Üçüncü olarak kağıda küresel ısınma yazardım. Bu konağımız olan Dünya’yı aşırı ısıtıp onu yok ediyoruz fakat Dünyamız yok olursa biz de yok oluruz. Konakladığımız yeri kirletip daha da ısındırırsak artık gezegenimiz de Mars gibi olacak. Bir zamanlar su vardı ama sonra bütün sular buharlaştı gitti. Gezegenimizi kurtarmak istiyorsak onu aynı evimiz gibi temiz tutmalıyız. Meselâ evde sigara içen birileri varsa sigara dumanını evin içini üflemiyor ya da külünü halıya atmıyor. Biz aynen böyle olmalıyız fabrika bacalarımızı birer sigara içen kişi gibi düşünürsek hem o havayı temizlemeliyiz hem de fabrika oluşa atıkları verimli yollarla yok etmeliyiz.
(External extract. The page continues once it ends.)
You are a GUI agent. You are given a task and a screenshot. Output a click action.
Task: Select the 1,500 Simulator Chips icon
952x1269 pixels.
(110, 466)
Dördüncü olarak hayvan türlerinin soylarının tükenmesini yazardım. Her hayvanın ekosisteme yararı vardır örneğin kurbağalar böcekleri yerler ve böcek popülasyonu normal düzeyde kalır ama ekosistemden kurbağaları çıkartırsak böceklerin sayısında çok büyük bir artış olur. Biyoçeşitliliğin kaybolmaya devam etmesini engelleyebilmemiz için toplumsal alanda organizasyon ve işbirliğine ihtiyaç var. Doğal yaşam alanlarını korumak  bu sürecin bir tarafıyken , yasadışı avlanma ve vahşi doğa ticaretine karşı koruma mekanizmaları üretmek diğer tarafı. Kaldı ki atılacak bu adımların bu bölgelerde yaşayan yerlilerin toplumsal ve ekonomik çıkarlarıyla örtüşmesi adına, her halükarda yerlilerle işbirliği içinde gerçekleştirilmesi gerekiyor.

Beşinci olarak aşırı nüfus artışını yazardım bu sorun kadınların, çocuk yapma kararının kendilerine bırakıldığında, eğitim ve sosyal hizmetlere erişebilmeleri sağlandığında, kadın başına ortalama doğum oranlarında ciddi bir düşüş yaşanacağını gösteriyor.

Çevremizi güzelleştirmek için daha nice şey yapabiliriz ama önemli olan sizin ne kadar ufkunuzun ne kadar geniş olmasıdır.